Your tasks:
a - List the countries that the text on unsafe abortion places under Latin America and the Caribbean.
b - Pick up the text on unsafe abortion after its last sentence and write a continuation of it.
** Opening Text provided block **
About 68,000 women die each year in the developing world because of unsafe abortions, a new study suggests.

Another 5 million women are hospitalized for infection and other complications, say researchers who analyzed data from 13 countries in the developing world. In comparison, complications from abortion or hospitalizations are rare in developed countries.

The World Health Organization defines unsafe abortion as a procedure to end an unintended pregnancy performed by someone lacking the necessary skills or done in an environment that does not meet basic medical standards.

Susheela Singh of the Guttmacher Institute in New York and her team suggest around 19 million unsafe abortions take place in the world each year. The total includes back-street procedures as well as legal ones, the researchers said.

"The most effective way of eliminating this highly preventable cause of maternal illness and death would be to make safe and legal abortion services available and accessible," the researchers concluded in the Nov. 25 issue of the medical journal The Lancet.

"This goal is a continuing and critical priority in the developing world."

The 13 countries included in the study by region were:

  • Africa: Egypt, Nigeria and Uganda.
  • Asia: Bangladesh, Pakistan and the Philippines.
  • Latin America and the Caribbean: Brazil, Chile, Colombia, Dominican Republic, Guatemala, Mexico and Peru.

The study also included some data for Burkina Faso, Ghana, Kenya and South Africa. 

Bangladesh had the lowest rate of hospitalizations at 2.8 per 1,000 women, while Uganda had the most with 16.4, the team reports. Egypt was next with 15.3 in public hospitals.
** Closing Text provided block **
** Opening Data shown block **
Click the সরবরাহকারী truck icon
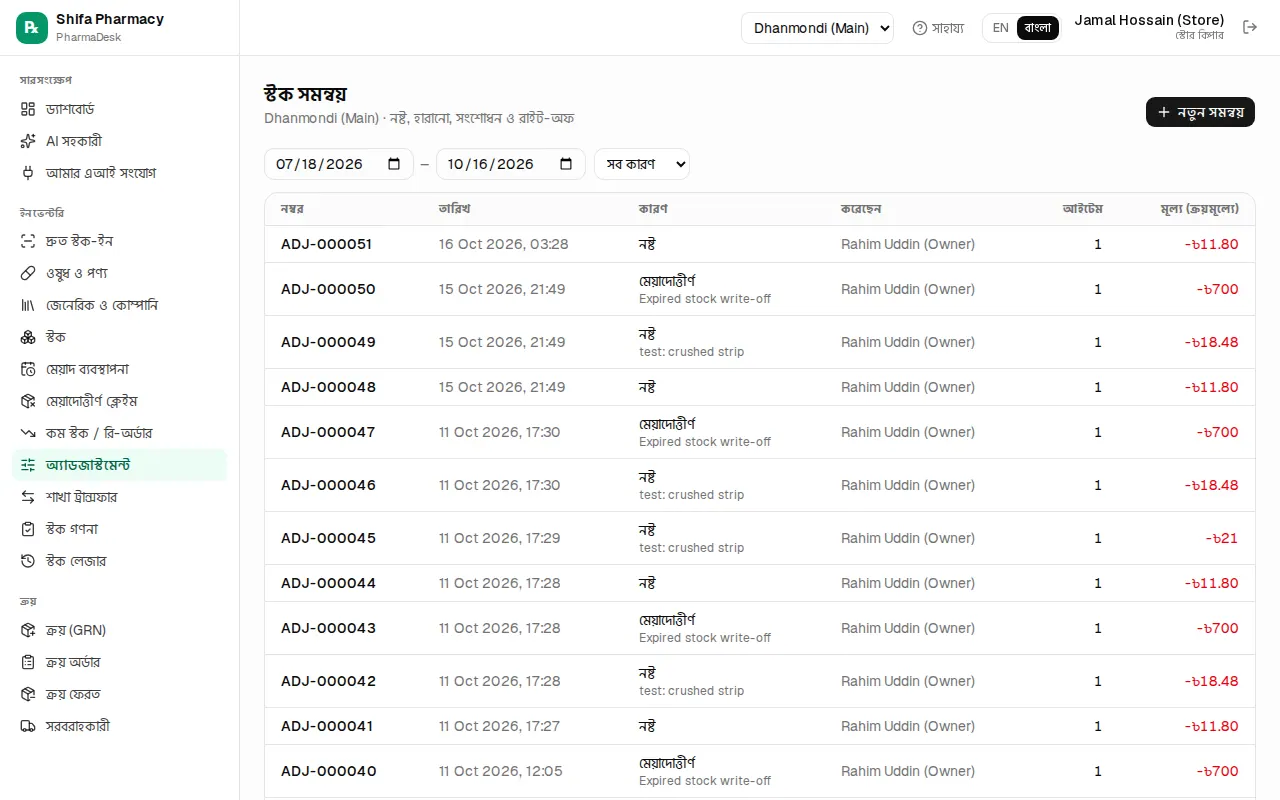 coord(28,726)
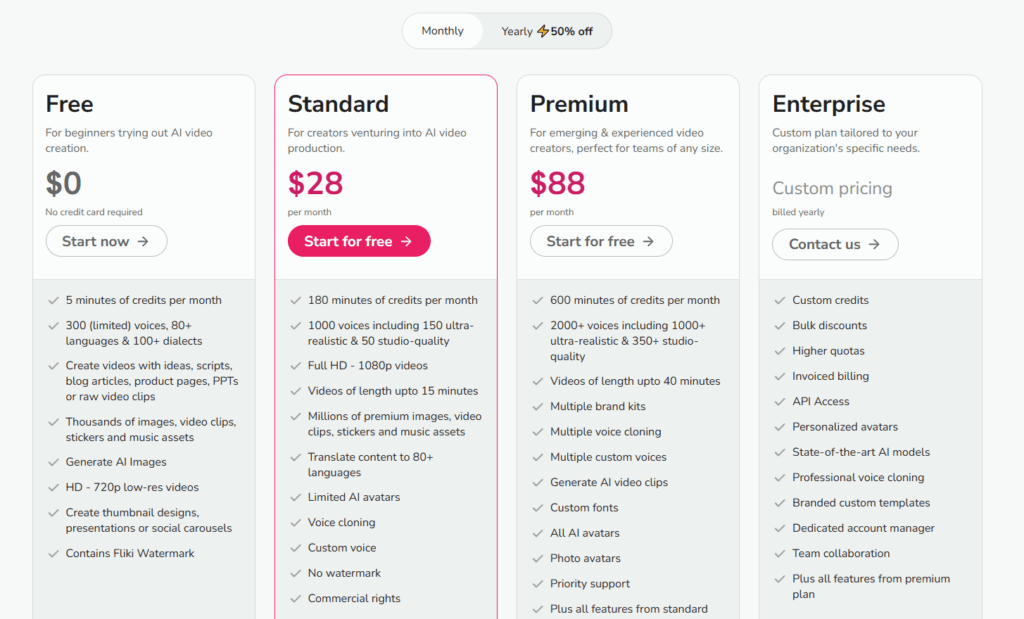Click Start now button on Free plan
Image resolution: width=1024 pixels, height=619 pixels.
106,241
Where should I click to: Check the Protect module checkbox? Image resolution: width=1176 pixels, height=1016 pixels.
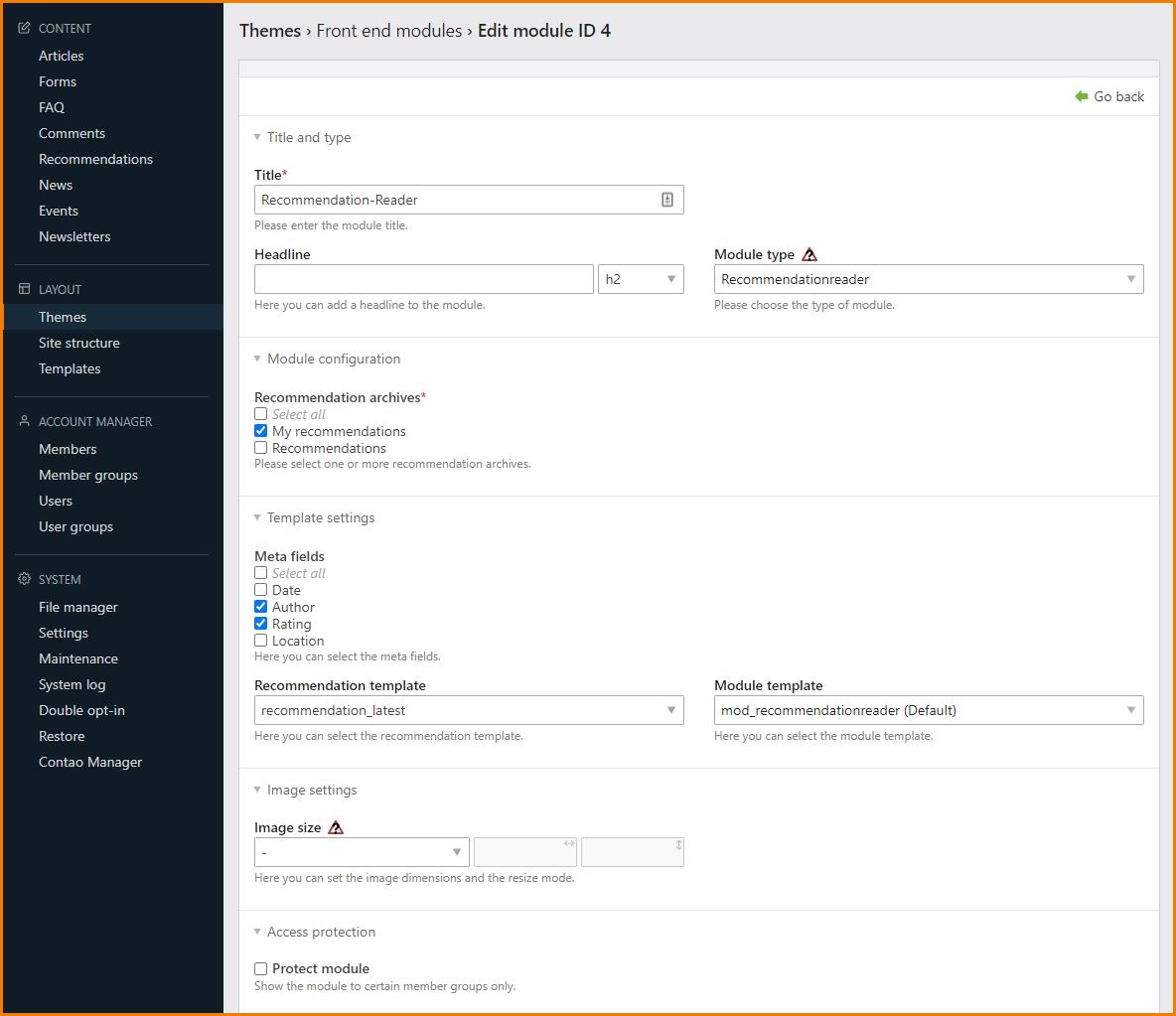261,968
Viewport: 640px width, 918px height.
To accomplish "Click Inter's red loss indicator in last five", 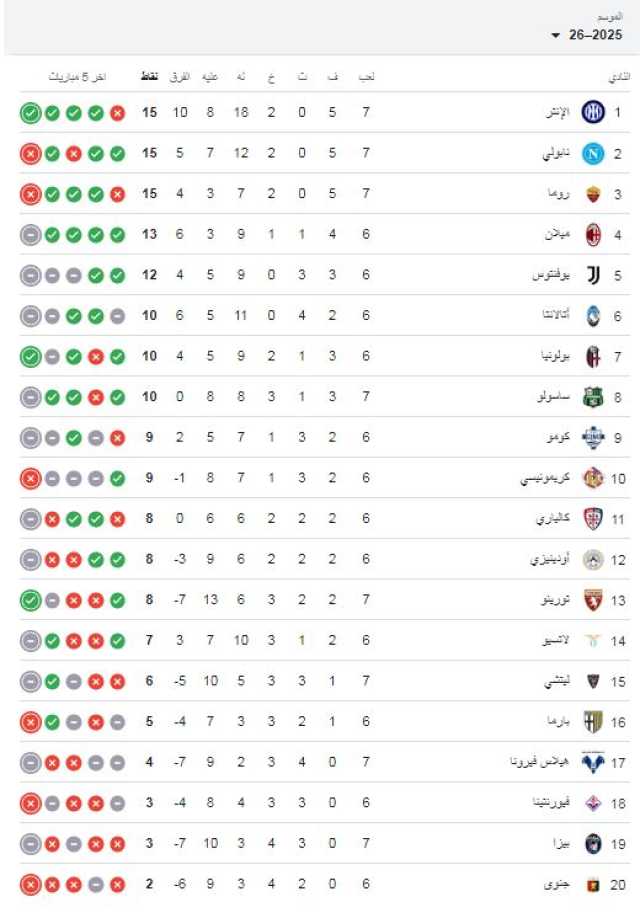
** Closing Data shown block **
Outputs by task:
a - Brazil, Chile, Colombia, Dominican Republic, Guatemala, Mexico and Peru.

b -
Numbers paint a grim picture

On average, the rate of hospital admissions was 5.7 per 1,000 women per year in all developing regions, excluding China.

"Singh’s data paint a grim picture," wrote Marge Bererk, editor of Reproductive Health Matters, in an accompanying commentary.

"The burden of injury and hospital admission are all the worse for being almost always avoidable. When legal restrictions on abortion are reduced, the rate of deaths and morbidity decreases greatly."

The researchers were funded by the pro-choice Hewlett Foundation.

The British Society for the Protection of Unborn Children called the findings "guesses extrapolated from estimates."

In a statement, the society also pointed to contradictory data from Poland, where they say maternal and infant health improved after new laws in the 1990s restricted abortion.

The Polish law allows a woman to have an abortion if her health is at serious risk, the fetus is irreparably damaged, or if the pregnancy was the result of incest or rape.